_YOUR OBJECTIVE:_ Every line below containing the word "will" should be found and copied.

------------------------------------------------------------

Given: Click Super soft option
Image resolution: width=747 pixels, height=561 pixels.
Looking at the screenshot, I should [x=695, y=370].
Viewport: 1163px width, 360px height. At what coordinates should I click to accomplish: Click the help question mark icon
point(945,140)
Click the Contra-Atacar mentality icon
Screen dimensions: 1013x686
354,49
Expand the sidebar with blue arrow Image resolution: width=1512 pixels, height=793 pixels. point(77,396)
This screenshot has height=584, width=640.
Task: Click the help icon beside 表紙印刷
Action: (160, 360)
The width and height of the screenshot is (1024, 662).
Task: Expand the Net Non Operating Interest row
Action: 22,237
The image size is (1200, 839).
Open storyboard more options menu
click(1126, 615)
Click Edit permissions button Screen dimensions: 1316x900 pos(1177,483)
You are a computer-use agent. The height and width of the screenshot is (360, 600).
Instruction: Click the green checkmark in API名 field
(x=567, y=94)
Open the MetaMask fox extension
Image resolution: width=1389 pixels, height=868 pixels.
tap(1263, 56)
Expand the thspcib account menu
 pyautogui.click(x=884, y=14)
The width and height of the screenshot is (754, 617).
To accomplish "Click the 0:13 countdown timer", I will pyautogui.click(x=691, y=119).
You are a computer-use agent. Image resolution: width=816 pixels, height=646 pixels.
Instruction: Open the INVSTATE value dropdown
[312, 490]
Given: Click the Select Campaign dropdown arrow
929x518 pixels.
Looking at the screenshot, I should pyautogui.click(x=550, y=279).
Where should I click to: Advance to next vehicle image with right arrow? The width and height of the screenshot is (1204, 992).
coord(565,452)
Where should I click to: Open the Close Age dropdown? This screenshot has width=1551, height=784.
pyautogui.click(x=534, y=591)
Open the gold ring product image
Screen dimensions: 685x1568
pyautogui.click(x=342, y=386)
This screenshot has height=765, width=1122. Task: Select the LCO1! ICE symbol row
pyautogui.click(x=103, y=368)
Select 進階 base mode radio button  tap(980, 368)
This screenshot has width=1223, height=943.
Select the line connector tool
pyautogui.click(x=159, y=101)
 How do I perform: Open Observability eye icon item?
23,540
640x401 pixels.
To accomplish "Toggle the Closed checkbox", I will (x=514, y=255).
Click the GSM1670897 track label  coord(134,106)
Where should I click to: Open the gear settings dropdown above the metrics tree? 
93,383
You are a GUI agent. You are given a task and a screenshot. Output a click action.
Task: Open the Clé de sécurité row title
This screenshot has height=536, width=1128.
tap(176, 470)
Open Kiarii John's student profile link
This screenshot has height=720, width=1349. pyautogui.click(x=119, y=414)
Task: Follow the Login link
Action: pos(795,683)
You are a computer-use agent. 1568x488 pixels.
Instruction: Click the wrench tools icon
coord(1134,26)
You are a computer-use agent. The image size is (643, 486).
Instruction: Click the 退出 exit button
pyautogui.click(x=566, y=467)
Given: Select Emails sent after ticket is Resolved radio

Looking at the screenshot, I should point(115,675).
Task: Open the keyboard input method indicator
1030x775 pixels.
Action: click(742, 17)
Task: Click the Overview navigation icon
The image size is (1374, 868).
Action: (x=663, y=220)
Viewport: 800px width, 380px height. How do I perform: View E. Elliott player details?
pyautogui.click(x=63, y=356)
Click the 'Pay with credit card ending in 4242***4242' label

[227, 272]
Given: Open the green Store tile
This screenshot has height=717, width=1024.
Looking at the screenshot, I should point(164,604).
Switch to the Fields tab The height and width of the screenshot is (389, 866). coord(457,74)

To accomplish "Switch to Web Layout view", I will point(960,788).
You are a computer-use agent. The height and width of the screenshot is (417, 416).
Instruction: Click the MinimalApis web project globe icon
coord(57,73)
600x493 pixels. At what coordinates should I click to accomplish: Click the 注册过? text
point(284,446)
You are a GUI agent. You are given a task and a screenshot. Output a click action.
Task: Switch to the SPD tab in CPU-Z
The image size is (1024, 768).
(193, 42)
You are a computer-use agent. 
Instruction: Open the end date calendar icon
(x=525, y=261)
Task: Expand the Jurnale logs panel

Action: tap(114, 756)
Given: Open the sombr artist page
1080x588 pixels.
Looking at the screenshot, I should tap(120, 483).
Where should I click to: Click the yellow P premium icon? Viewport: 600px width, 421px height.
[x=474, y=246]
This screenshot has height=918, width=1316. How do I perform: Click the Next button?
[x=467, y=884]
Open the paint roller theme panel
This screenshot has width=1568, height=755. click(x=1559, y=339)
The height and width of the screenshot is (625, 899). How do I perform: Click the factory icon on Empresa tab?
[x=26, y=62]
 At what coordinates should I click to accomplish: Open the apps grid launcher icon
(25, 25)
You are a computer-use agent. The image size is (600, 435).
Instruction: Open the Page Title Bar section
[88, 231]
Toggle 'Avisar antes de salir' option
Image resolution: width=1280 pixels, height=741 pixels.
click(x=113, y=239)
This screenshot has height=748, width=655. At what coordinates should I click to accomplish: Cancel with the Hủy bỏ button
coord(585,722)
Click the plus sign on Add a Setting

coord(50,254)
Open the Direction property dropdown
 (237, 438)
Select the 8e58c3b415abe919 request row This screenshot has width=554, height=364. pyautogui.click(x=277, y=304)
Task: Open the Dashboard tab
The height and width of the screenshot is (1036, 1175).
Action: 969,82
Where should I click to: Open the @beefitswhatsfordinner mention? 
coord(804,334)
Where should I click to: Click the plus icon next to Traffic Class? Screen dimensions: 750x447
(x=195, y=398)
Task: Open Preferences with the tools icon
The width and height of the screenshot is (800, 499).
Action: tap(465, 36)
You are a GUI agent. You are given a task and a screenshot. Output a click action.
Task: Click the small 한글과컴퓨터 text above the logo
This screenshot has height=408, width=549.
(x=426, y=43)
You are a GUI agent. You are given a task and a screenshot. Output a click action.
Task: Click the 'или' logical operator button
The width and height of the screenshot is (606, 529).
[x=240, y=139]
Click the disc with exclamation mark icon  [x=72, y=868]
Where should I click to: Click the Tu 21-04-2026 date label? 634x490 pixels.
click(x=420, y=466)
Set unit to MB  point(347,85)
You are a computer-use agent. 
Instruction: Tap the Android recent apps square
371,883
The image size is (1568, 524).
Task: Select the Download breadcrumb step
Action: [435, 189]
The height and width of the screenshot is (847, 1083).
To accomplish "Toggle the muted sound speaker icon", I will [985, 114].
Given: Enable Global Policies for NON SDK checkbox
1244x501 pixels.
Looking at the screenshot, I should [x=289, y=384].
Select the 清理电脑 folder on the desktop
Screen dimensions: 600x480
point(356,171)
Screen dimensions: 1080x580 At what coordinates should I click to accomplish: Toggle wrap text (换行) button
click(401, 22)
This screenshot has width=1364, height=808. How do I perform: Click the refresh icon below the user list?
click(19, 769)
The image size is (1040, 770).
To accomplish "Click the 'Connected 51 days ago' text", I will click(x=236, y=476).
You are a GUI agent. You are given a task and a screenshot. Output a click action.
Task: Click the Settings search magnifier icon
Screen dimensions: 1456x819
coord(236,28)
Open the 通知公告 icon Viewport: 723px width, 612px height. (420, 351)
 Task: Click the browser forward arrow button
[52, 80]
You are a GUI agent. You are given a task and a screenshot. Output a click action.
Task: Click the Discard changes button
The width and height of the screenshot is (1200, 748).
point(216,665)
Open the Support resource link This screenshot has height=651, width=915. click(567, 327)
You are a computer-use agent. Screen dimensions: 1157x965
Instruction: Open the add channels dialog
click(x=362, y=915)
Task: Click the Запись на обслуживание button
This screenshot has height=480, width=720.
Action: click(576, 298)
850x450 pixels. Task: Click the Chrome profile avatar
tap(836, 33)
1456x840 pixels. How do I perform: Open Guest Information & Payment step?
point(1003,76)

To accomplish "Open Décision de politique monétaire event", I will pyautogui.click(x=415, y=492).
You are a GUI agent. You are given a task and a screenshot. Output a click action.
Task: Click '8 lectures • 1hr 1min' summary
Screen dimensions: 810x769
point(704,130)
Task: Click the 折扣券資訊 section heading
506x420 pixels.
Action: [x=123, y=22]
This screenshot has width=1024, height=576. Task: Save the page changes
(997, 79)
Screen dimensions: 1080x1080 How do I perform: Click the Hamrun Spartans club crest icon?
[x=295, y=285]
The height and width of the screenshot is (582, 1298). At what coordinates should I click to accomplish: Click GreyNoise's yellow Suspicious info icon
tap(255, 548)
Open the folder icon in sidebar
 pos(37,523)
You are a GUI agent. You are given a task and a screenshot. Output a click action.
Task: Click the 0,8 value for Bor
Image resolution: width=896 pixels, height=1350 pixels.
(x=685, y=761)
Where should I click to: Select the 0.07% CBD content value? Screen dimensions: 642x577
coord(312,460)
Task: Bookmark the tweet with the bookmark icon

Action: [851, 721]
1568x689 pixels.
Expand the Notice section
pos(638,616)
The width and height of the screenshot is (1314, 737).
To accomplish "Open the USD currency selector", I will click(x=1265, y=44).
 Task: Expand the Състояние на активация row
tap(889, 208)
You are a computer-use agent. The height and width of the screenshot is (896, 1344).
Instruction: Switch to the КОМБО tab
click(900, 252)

------------------------------------------------------------

_ANSWER SECTION:_
To accomplish "Click the 0:13 countdown timer", I will pyautogui.click(x=691, y=119).
To accomplish "Toggle the Closed checkbox", I will (x=514, y=255).
To accomplish "Switch to Web Layout view", I will point(960,788).
To accomplish "Toggle the muted sound speaker icon", I will [985, 114].
To accomplish "Click the 'Connected 51 days ago' text", I will click(x=236, y=476).
To accomplish "Open Décision de politique monétaire event", I will pyautogui.click(x=415, y=492).
To accomplish "Open the USD currency selector", I will click(x=1265, y=44).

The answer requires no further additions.